Inferno in Israel – Riss in der Gesellschaft


Niemand muss sich über das, was derzeit geschieht, wundern. Während diese Zeilen geschrieben werden, feuert die Hamas nach wie vor Raketen auf Israel und Israel bombardiert Gaza – ein Szenario, das nun seit vielen Jahren hinlänglich bekannt ist. Noch ist nicht klar, ob daraus ein vierter Gaza-Krieg wird oder ob es gelingt, die kriegerischen Auseinandersetzungen in den nächsten Tagen wieder zu stoppen.

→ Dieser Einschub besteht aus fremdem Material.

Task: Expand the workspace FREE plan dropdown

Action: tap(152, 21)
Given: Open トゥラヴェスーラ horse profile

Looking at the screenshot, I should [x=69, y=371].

Richard C. Schneider | tachles.ch

Die Auseinandersetzungen in Jerusalem waren der Auslöser, aber sicher nicht der alleinige Grund für das, was gerade geschieht. Auf der palästinensischen Seite herrscht viel Frustration: Die von Palästinenserpräsident Abbas abgesagten Wahlen, die schwierige Wirtschaftslage wegen Corona in Ostjerusalem, die drohende Zwangsräumung von Palästinensern in Sheikh Jarrah, einem Stadtteil in Ostjerusalem, das Ende des Ramadans, aber auch der Versuch der Hamas, in der Westbank zu punkten, nachdem Abbas sie wieder um eine Wahl und einen möglichen Sieg betrogen hat. Hinzu kommt auch die zunehmende Frustration der arabischen Israelis, die sich selbst häufig lieber «Palästinenser von 1948» nennen, mit der jüdisch-extremistisch-rassistischen Politik ihnen gegenüber: Das Nationalstaatsgesetz von 2018, das arabische Staatsbürger de facto zu Menschen zweiter Klasse macht, das Anwachsen der radikal-extremistischen Kräfte, die Binyamin Netanyahu gefördert hat, um sich so die Macht zu retten, also die Faschisten und Rassisten des sogenannten «religiösen Zionismus» wie Bezalel Smotrich und Itamar Ben Gvir, die in den letzten Tagen in Jerusalem heftig unterwegs waren, um überall gegen die arabische Bevölkerung zu zündeln und davon träumen, die arabischen Israelis aus dem Land zu treiben. Hinzu kommen rechtspopulistische Lakaien Netanyahus wie Amir Ohana und andere. Ohana hat in seiner Funktion als Polizeiminister eher die Unruhen angefacht anstatt für Ruhe in der Stadt zu sorgen. Nicht zu vergessen, die rassistischen Sprüche Netanyahus bei einigen der letzten Wahlkämpfe.